This is the final report for the capstone project within the Data Science Specialization Program from John Hopkins University.
The data provided can be downloaded here: https://d396qusza40orc.cloudfront.net/dsscapstone/dataset/Coursera-SwiftKey.zip
# Bring in data - Locally Saved
# Load Data
fileBlog <- readLines("en_US.blogs.txt", encoding = "UTF-8")
fileNews <- readLines("en_US.news.txt", encoding = "UTF-8")
fileTwitter <- readLines("en_US.twitter.txt", encoding = "UTF-8")
There are now 3 large character vectors.
#Creating function to auto clean
clean_data <- function(data) {
data <- trimws(data) # Remove leading/trailing whitespace
data <- unique(data) # Remove duplicates
return(data[nzchar(data)]) # Remove empty strings
}
fileBlog <- clean_data(fileBlog)
fileNews <- clean_data(fileNews)
fileTwitter <- clean_data(fileTwitter)
Due to memory issues, had to swap to data.table and try to be more efficient. Then everything worked but couldn’t KNIT so swapped to chunk processing
process_ngrams_in_chunks <- function(data, n, chunk_size = 10000) {
num_chunks <- ceiling(length(data) / chunk_size) # Calculate total chunks
freq_table <- data.table(Phrase = character(), Frequency = integer()) # Initialize empty table
for (i in seq_len(num_chunks)) {
# Get the current chunk
chunk_start <- (i - 1) * chunk_size + 1
chunk_end <- min(i * chunk_size, length(data))
chunk <- data[chunk_start:chunk_end]
# Generate n-grams for the chunk
ngrams <- tokenize_ngrams(chunk, n = n)
# Create frequency table for the chunk
chunk_table <- data.table(Phrase = unlist(ngrams))
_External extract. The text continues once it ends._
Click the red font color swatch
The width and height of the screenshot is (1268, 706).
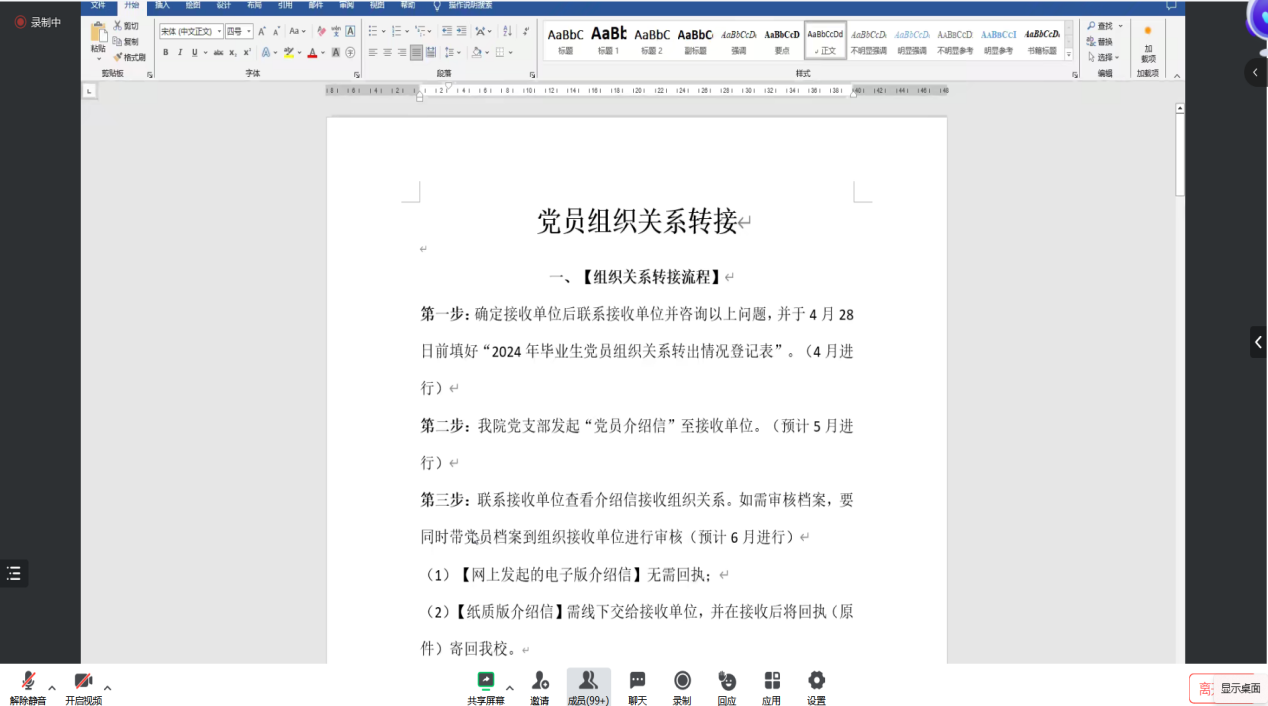pyautogui.click(x=312, y=53)

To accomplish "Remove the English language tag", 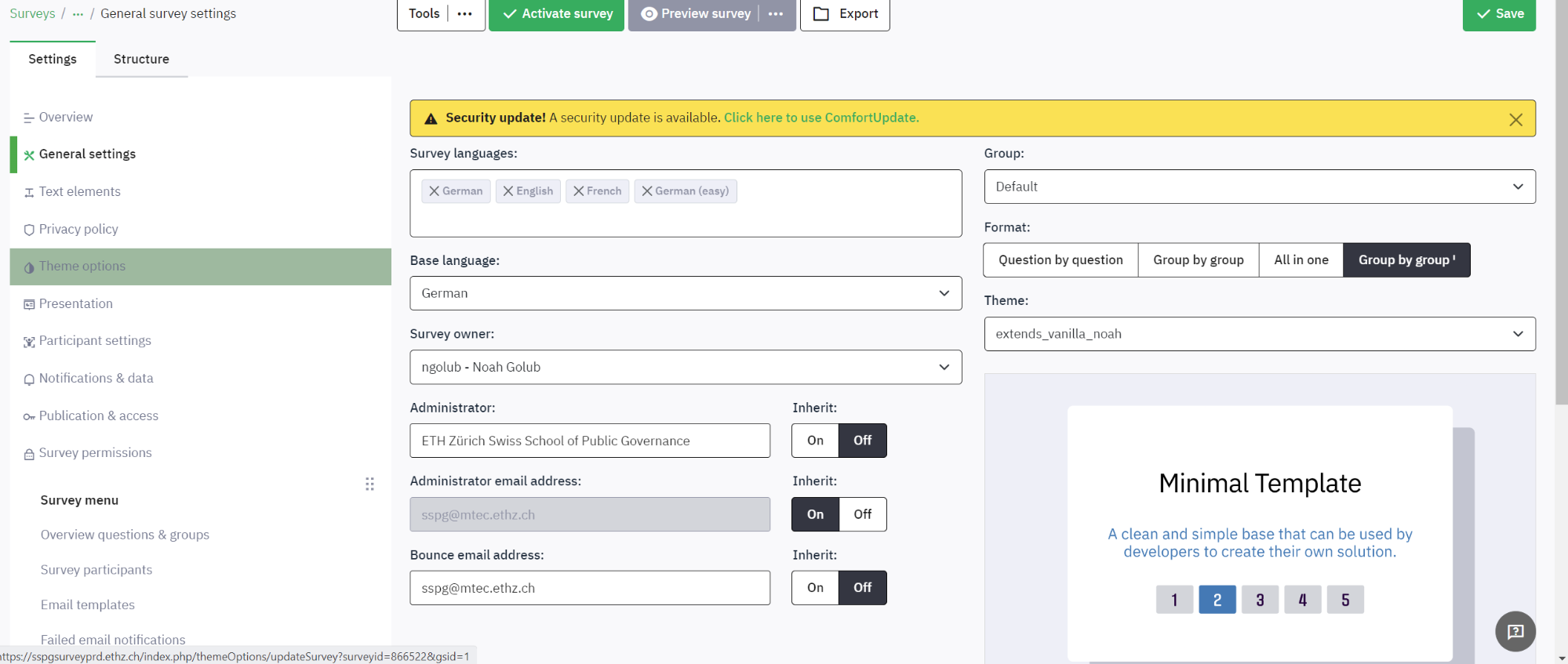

chunk_table <- chunk_table[, .N, by = Phrase]
setnames(chunk_table, "N", "Frequency")
# Merge with the main frequency table
freq_table <- rbindlist(list(freq_table, chunk_table))
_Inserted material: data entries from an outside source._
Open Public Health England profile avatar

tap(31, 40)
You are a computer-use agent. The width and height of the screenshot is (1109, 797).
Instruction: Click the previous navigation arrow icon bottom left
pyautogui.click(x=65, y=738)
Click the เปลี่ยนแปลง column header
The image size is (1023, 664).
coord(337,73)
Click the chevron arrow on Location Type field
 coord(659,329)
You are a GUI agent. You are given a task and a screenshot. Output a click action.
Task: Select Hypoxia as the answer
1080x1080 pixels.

freq_table <- freq_table[, .(Frequency = sum(Frequency)), by = Phrase]
}
# Order by frequency
setorder(freq_table, -Frequency)
return(freq_table)
}
biGramBlog_table <- process_ngrams_in_chunks(fileBlog, 2, chunk_size = 100000)
triGramBlog_table <- process_ngrams_in_chunks(fileBlog, 3, chunk_size = 100000)
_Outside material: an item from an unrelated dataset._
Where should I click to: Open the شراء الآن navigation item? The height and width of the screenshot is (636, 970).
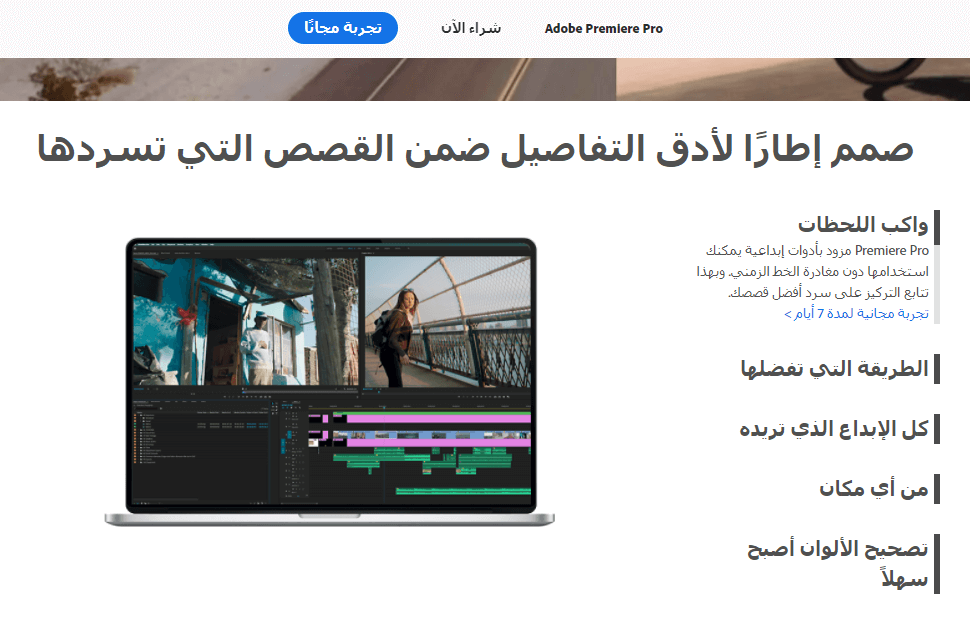coord(470,29)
biGramNews_table <- process_ngrams_in_chunks(fileNews, 2, chunk_size = 100000)
triGramNews_table <- process_ngrams_in_chunks(fileNews, 3, chunk_size = 100000)
biGramTwitter_table <- process_ngrams_in_chunks(fileTwitter, 2, chunk_size = 100000)
triGramTwitter_table <- process_ngrams_in_chunks(fileTwitter, 3, chunk_size = 100000)
# Free memory
rm(fileBlog, fileNews, fileTwitter)
gc()
## used (Mb) gc trigger (Mb) max used (Mb)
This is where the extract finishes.